Mid-Atlantic
A ghost forest on the N.C. coast. via NC State News

NC - Study Finds Spreading Ghost Forests on N.C. Coast May Contribute to Climate Change

A new study found the spread of ghost forests across a coastal region of North Carolina may have implications for global warming.

Ghost forests are areas where rising seas have killed off freshwater-dependent trees, leaving dead or dying white snags standing in marsh.

The study found that the transition from forest to marsh along the coastline of the Albemarle-Pamlico Peninsula led to a significant loss in the amount of carbon stored in the plants and trees above ground. When released into the atmosphere as a gas, carbon can contribute to global warming. However, researchers also uncovered some ways landowners can offset some of those carbon losses.
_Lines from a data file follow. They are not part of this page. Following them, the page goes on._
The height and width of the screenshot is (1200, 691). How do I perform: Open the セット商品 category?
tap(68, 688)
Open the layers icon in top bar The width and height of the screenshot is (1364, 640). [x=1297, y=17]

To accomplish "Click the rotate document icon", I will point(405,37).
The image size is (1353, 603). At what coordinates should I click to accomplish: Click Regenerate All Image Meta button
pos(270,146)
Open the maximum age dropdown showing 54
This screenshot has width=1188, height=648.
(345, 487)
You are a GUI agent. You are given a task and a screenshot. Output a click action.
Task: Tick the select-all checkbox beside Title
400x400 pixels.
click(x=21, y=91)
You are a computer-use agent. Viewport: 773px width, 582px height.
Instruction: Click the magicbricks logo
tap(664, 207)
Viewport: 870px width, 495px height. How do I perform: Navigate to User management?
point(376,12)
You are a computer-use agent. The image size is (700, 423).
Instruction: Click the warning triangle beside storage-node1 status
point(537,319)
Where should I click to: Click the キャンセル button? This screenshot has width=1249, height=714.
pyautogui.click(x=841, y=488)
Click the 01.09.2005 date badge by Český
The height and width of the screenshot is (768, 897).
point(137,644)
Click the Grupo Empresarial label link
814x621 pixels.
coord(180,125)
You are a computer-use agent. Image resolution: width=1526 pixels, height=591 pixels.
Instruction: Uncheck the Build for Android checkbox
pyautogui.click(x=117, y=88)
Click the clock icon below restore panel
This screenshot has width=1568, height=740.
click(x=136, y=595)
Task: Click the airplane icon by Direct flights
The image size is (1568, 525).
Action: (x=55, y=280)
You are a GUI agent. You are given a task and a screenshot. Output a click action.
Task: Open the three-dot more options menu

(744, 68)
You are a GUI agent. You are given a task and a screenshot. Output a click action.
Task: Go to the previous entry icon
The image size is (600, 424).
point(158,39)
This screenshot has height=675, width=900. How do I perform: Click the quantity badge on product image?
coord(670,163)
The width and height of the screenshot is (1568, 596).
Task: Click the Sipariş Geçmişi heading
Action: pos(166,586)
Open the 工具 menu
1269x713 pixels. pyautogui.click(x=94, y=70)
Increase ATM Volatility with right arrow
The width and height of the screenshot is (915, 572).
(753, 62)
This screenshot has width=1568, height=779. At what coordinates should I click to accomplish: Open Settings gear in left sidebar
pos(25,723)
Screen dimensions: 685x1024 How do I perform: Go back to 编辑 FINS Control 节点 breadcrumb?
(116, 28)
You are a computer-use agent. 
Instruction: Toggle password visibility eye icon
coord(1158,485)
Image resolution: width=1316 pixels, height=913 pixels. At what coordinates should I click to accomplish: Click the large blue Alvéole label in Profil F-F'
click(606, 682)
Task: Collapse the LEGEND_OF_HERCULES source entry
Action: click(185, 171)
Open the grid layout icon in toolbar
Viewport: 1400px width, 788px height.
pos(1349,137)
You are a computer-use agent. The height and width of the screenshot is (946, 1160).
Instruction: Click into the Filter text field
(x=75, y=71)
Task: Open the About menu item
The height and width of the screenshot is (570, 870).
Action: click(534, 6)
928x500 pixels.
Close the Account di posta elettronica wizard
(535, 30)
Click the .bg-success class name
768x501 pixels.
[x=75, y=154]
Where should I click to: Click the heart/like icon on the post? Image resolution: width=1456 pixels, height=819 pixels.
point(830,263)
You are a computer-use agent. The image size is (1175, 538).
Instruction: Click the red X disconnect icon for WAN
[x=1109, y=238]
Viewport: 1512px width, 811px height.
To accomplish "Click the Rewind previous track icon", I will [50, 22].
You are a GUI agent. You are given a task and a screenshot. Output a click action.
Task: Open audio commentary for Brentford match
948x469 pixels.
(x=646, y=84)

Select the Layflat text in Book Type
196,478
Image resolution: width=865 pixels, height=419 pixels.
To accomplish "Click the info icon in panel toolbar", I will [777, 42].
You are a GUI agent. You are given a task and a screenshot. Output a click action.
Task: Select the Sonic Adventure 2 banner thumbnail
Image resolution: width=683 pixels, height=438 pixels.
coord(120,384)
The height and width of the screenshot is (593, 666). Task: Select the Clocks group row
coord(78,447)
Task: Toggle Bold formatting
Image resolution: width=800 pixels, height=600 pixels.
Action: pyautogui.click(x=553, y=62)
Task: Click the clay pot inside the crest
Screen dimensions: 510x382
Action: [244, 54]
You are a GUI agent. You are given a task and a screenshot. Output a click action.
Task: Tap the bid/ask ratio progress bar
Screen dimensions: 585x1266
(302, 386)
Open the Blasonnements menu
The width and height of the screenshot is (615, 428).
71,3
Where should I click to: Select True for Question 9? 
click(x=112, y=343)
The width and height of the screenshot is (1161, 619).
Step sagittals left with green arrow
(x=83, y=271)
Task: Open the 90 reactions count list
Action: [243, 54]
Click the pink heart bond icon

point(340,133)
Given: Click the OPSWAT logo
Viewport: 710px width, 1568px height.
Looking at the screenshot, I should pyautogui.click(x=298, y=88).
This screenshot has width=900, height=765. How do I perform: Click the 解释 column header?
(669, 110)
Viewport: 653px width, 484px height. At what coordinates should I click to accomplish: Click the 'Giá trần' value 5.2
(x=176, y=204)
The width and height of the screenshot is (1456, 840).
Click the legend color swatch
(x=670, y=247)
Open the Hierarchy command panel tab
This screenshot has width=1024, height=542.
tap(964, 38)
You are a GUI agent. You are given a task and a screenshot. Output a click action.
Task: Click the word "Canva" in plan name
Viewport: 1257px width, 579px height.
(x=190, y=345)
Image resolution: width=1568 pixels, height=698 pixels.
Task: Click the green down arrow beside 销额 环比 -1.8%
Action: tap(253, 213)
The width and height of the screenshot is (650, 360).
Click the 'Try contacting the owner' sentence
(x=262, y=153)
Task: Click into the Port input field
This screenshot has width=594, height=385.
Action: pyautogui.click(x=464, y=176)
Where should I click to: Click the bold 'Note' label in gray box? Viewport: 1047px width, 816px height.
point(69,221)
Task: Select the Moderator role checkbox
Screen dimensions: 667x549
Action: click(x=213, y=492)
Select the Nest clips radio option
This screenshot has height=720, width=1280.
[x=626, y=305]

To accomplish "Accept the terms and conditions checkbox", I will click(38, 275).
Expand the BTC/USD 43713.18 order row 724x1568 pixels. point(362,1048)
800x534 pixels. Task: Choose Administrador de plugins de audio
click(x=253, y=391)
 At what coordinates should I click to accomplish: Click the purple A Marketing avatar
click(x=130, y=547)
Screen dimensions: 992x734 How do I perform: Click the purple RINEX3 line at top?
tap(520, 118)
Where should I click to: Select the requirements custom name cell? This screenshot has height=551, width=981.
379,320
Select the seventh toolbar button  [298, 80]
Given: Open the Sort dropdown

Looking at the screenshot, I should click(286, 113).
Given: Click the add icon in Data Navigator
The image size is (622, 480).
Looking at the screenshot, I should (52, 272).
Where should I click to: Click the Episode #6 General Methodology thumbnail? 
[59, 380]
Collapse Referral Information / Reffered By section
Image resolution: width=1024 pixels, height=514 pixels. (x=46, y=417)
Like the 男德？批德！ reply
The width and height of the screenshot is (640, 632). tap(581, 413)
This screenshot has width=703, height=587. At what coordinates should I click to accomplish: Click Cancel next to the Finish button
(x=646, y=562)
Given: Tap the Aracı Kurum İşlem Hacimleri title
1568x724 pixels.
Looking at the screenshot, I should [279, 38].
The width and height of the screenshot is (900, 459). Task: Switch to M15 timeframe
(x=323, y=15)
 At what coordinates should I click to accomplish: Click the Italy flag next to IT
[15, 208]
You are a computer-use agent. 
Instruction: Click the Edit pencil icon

“Many people think about sea-level rise as being more of a long-term threat,” said the study’s lead author Lindsey Smart, a research associate at the North Carolina State University Center for Geospatial Analytics. “But we’re actually seeing significant changes over shorter time periods because of this interaction between gradual sea-level rise and extreme weather events like hurricanes or droughts, which can bring salt water further inland.”

In the study, researchers tracked the spread of ghost forests across 2,485 square miles on the peninsula. They found that on unmanaged, or natural, land such as publicly owned wildlife areas, ghost forests spread across 15 percent of the area between 2001 and 2014.

Using models created using data on vegetation height and type in the area, they calculated that across the 13 years of the study, 130,000 metric tons of carbon were lost from the spread of ghost forests on unmanaged land.

According to the U.S. Environmental Protection Agency’s Greenhouse Gas Equivalencies Calculator, that’s equivalent to what would be emitted into the air by 102,900 passenger vehicles driven for one year.

“Coastal forests are really unique in that they store carbon both in their foliage, and in their really rich organic soil,” Smart said. “As saltwater intrusion increases, you’re going to see impacts both to the aboveground and the belowground carbon. While we measured aboveground carbon losses, the next step will be to look at the response of these carbon stores below ground to saltwater exposure.”